According to the totem pole text, whose property are the designs on poles generally considered to be?

***** Selection

Totem Pole - Property

Property

Each culture typically has complex rules and customs regarding designs represented on poles. The designs are generally considered the property of a particular clan or family group, and this ownership may not be transferred to the owner of a pole. As such, pictures, paintings, and other copies of the designs are often seen as an infringement of possessory rights of a certain family or cultural group. Many Native artists, Native organizations and Native governments note that the ownership of the artistic designs represented on a pole should be respected as private property to the same extent that the pole is property. They ask that public display and sale of pictures and other representations of totem pole designs should be cleared with both the owners of the pole and the cultural group or tribal government associated with the designs on the pole.

Totem poles in general are not the exclusive cultural property of a single culture, so the designs are not easily protected. The appropriation by art and tourist trinket worlds of Northwest Coast American culture has resulted in production of cheap imitations of totem poles, executed with little or no knowledge of the complex stylistic conventions demanded by Northwest Coast art. These include imitation styles made by other First Nations and Native American peoples in the various parts of Canada and the American Southwest. This proliferation of "totem junk" has diluted the public interest and respect for the artistic skill and deep cultural knowledge required to produce a pole.

**********
***** Dataset records

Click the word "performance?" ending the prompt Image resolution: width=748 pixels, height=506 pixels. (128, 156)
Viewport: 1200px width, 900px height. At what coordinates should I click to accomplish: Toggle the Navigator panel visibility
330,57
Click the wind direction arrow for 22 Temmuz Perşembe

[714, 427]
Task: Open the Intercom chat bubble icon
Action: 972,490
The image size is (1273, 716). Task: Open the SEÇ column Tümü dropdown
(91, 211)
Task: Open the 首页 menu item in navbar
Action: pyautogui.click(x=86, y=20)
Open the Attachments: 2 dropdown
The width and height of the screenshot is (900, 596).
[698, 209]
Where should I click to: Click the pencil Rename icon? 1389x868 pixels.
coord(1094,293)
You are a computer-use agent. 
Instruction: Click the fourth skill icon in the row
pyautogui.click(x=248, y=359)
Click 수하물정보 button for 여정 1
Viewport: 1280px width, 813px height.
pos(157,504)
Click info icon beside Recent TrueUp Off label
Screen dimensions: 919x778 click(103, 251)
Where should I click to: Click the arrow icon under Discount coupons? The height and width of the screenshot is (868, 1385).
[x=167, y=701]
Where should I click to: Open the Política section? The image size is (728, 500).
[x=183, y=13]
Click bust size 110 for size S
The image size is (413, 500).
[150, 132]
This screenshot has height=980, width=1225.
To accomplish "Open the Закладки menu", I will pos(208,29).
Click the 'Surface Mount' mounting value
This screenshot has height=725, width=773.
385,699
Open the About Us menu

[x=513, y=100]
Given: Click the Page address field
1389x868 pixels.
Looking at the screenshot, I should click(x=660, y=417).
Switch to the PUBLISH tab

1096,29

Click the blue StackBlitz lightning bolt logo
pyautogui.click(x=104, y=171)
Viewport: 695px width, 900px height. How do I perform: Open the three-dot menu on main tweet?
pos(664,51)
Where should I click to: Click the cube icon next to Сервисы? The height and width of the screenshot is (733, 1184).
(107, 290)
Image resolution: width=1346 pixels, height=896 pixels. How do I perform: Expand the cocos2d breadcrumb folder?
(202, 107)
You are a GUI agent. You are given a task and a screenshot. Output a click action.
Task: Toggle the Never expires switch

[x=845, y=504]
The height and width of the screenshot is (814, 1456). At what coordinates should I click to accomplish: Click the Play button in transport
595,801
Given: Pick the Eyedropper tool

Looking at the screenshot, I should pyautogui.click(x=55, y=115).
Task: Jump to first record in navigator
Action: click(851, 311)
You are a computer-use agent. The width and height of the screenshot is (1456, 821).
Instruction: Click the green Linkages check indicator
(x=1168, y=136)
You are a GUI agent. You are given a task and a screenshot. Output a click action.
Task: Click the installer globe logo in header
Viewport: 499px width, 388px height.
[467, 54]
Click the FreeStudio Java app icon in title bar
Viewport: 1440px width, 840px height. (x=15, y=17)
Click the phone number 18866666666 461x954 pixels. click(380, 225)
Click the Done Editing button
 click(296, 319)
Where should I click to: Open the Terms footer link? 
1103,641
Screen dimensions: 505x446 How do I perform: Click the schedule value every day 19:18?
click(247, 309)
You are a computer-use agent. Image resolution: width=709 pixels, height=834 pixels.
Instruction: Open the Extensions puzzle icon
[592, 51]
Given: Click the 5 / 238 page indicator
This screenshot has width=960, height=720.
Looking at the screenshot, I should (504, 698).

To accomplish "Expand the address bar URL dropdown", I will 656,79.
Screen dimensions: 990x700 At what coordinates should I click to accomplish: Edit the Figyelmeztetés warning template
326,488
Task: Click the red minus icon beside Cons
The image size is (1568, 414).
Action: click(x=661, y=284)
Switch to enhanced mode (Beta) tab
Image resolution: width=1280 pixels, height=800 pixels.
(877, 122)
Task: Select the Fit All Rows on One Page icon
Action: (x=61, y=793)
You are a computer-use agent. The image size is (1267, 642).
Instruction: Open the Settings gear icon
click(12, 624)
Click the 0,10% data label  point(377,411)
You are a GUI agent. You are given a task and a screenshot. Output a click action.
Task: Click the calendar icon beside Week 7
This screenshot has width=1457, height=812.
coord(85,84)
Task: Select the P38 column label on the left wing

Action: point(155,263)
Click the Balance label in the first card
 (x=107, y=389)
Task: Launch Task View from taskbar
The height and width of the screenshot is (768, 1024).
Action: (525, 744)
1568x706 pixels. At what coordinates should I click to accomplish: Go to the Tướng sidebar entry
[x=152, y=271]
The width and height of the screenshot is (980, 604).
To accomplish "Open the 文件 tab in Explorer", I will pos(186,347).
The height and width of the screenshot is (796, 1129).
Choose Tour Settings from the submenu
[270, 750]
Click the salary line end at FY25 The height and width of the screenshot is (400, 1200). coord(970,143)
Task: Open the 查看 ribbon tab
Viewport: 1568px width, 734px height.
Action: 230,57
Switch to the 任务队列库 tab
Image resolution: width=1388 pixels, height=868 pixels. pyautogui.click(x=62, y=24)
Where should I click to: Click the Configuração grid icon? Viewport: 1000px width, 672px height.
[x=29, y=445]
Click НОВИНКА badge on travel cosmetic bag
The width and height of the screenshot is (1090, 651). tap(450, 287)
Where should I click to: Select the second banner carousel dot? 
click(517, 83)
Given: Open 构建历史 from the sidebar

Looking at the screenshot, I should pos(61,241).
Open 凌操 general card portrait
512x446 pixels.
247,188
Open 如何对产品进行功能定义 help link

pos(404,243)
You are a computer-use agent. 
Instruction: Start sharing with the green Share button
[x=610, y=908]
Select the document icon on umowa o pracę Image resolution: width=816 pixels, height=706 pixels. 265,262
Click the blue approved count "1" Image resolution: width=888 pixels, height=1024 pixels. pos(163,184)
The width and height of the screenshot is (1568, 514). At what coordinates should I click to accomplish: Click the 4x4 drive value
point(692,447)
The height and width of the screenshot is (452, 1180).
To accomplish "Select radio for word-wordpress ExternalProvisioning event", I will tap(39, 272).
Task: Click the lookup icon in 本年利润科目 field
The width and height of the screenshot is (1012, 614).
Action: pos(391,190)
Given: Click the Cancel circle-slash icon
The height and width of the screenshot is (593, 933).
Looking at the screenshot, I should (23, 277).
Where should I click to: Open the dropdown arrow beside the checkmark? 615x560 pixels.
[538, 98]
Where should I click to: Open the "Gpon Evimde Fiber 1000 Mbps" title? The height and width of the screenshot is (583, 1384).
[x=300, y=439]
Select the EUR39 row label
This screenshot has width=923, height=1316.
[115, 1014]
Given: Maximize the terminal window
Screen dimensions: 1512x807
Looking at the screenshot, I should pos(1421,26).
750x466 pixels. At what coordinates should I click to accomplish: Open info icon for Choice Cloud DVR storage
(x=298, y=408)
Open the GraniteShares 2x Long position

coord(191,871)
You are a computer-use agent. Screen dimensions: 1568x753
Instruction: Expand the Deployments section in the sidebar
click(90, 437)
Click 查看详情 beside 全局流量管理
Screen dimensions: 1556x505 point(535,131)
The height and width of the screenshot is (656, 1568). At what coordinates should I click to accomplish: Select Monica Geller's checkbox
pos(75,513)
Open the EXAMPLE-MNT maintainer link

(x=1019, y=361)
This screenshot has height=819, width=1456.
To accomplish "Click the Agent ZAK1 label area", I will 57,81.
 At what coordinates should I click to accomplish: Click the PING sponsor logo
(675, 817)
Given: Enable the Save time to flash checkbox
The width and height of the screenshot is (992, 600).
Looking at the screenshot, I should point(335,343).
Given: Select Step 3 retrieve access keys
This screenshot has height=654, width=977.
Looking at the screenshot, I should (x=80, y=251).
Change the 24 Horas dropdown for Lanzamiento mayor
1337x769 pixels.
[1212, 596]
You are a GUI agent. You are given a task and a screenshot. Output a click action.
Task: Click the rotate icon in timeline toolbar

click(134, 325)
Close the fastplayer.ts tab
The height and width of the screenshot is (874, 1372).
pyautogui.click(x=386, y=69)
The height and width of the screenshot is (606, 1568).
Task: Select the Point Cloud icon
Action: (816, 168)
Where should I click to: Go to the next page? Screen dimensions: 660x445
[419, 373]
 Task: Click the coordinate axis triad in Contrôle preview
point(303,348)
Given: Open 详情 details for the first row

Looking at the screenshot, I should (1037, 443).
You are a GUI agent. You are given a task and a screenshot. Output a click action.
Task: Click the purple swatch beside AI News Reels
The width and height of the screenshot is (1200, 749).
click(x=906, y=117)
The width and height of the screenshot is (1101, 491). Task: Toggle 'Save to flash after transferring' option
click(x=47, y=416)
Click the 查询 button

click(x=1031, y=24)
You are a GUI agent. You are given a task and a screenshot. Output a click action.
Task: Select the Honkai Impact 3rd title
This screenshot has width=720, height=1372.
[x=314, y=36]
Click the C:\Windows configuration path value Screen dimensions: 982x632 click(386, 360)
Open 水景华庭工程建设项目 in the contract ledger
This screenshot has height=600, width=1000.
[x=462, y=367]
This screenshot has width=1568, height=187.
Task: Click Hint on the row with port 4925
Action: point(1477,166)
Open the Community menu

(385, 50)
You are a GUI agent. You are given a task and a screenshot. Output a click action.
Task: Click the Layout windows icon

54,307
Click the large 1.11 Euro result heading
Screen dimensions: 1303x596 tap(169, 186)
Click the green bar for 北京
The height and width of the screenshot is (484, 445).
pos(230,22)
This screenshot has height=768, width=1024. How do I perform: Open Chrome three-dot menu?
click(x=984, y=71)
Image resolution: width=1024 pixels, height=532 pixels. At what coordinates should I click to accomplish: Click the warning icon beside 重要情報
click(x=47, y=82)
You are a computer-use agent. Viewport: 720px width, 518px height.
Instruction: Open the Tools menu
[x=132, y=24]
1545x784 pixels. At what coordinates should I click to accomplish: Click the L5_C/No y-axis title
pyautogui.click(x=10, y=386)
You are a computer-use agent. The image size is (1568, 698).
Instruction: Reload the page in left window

**********

# [The reply]
A particular clan or family group.